The twist came as the city building inspectors appeared prepared to accept the findings of a consultant that the window cracked due to some unknown blunt force on the exterior of the glass and not because the building has sunk and tilted 18 inches on the side where the failure occurred.
On Thursday morning, the Millennium Tower HOA board notified residents all the scaffolding would be removed by Friday.
The same day, the city Department of Building Inspection sent its own letter saying that while it was satisfied with Millennium’s consultant’s report concluding that tilting did not cause the window to crack, the scaffolding should nonetheless remain in place until a new window is installed.
The replacement window is being made in China and could take several weeks to arrive, says Howard Dickstein, the newly elected head of the HOA Governing Board.
Dickstein told NBC Bay Area in an interview after the city visited the building, that residents are anxious to get rid of the steel and wood canopy over the sidewalk because in their minds, it wrongly suggests there is a lingering safety issue from the cracked window above.
“It’s an annoying reminder,” he said, adding: “We’re glad to see it gone.”
But Millennium failed to alert the city before it started taking down the scaffolding Thursday morning, just as it was about to incur another $10,000 monthly payment to keep it in place.
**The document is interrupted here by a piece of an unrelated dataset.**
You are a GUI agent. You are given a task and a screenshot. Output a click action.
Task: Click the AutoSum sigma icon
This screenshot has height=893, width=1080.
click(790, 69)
After the investigative unit contacted the Department of Building Inspection for comment, the city dispatched an inspector, who issued a notice of violation for removing the scaffolding in defiance of a city order, said William Strawn, spokesman for the Department of Building Inspection.
Officials ordered the work halted and the portion already taken down on Fremont Street be restored by 5 p.m.
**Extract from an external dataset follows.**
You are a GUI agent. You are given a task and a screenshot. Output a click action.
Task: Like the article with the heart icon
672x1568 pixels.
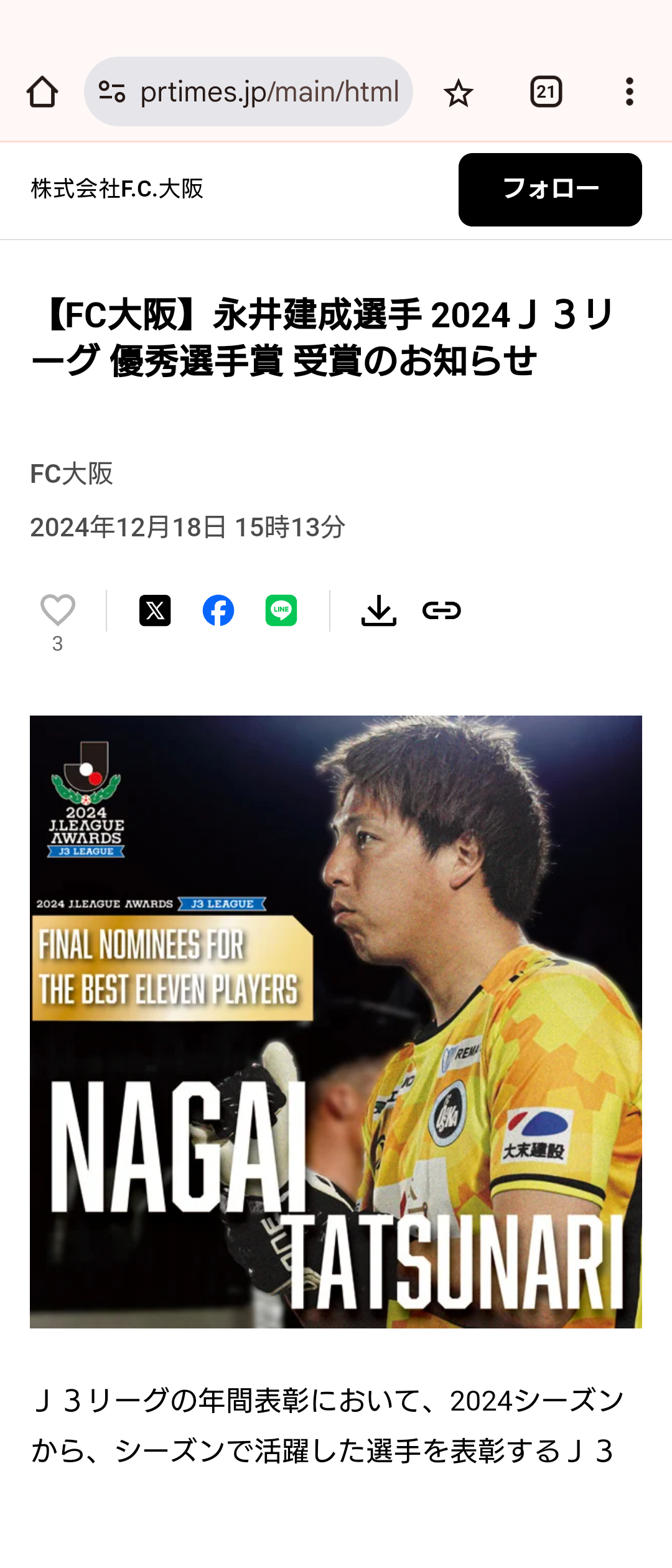[x=58, y=610]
But Dickstein told NBC Bay Area the order simply was not justified and he would refuse to comply. He says all the experts who have reviewed the matter agree the crack was an isolated case and not related to the building’s tilting troubles.
“There’s absolutely no danger to pedestrians or any reason” to keep the Fremont scaffold in place, Dickstein said, adding that the only possible risk would on the Mission Street side of the tower. Keeping the scaffolding up there, he says, at least makes some sense. He says the homeowners will agree to do that in the abundance of caution and as an act of good faith. But restoring the Fremont side is another matter.
“Otherwise in our mind it is kind of irrational and we would appeal it to the administrative board,” Dickstein says. “We’re hopeful that will work and in the end its really much ado about nothing because we will have a new window.”